## Task item
Copy exactly, line for line, the part of the listing from the line containing "Task: Sign up for the Growth plan" through its last line, and nothing else.

## Provided entries
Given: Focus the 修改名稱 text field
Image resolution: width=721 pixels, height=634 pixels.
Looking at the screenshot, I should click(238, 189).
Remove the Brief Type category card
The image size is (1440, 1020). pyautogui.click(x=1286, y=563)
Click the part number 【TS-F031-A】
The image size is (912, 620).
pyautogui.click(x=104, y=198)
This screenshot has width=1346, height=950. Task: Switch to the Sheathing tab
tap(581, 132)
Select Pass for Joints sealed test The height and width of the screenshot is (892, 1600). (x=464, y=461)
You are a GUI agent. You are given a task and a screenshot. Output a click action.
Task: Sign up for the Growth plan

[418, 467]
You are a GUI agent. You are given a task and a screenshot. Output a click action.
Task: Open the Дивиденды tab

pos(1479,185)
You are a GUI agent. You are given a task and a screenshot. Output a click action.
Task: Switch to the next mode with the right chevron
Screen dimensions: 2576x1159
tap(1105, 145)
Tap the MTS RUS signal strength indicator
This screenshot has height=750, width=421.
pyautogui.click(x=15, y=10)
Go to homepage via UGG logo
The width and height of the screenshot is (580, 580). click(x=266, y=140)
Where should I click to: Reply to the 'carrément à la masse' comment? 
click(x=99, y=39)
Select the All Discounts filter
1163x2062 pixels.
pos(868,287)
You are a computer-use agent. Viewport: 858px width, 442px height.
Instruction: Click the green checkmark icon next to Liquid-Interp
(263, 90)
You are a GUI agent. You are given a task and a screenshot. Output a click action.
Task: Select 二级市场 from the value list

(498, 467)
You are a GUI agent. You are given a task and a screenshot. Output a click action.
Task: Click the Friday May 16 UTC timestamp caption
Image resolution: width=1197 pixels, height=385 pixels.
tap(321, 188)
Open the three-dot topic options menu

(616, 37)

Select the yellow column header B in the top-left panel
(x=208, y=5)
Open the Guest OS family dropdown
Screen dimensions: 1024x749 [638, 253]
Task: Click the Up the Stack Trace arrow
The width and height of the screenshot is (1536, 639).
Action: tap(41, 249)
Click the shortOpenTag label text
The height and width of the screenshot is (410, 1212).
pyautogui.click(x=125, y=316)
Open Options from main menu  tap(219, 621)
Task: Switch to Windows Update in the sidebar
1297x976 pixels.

## Problem solution
Task: Sign up for the Growth plan

[418, 467]
You are a GUI agent. You are given a task and a screenshot. Output a click action.
Task: Open the Дивиденды tab

pos(1479,185)
You are a GUI agent. You are given a task and a screenshot. Output a click action.
Task: Switch to the next mode with the right chevron
Screen dimensions: 2576x1159
tap(1105, 145)
Tap the MTS RUS signal strength indicator
This screenshot has height=750, width=421.
pyautogui.click(x=15, y=10)
Go to homepage via UGG logo
The width and height of the screenshot is (580, 580). click(x=266, y=140)
Where should I click to: Reply to the 'carrément à la masse' comment? 
click(x=99, y=39)
Select the All Discounts filter
1163x2062 pixels.
pos(868,287)
You are a computer-use agent. Viewport: 858px width, 442px height.
Instruction: Click the green checkmark icon next to Liquid-Interp
(263, 90)
You are a GUI agent. You are given a task and a screenshot. Output a click action.
Task: Select 二级市场 from the value list

(498, 467)
You are a GUI agent. You are given a task and a screenshot. Output a click action.
Task: Click the Friday May 16 UTC timestamp caption
Image resolution: width=1197 pixels, height=385 pixels.
tap(321, 188)
Open the three-dot topic options menu

(616, 37)

Select the yellow column header B in the top-left panel
(x=208, y=5)
Open the Guest OS family dropdown
Screen dimensions: 1024x749 [638, 253]
Task: Click the Up the Stack Trace arrow
The width and height of the screenshot is (1536, 639).
Action: tap(41, 249)
Click the shortOpenTag label text
The height and width of the screenshot is (410, 1212).
pyautogui.click(x=125, y=316)
Open Options from main menu  tap(219, 621)
Task: Switch to Windows Update in the sidebar
1297x976 pixels.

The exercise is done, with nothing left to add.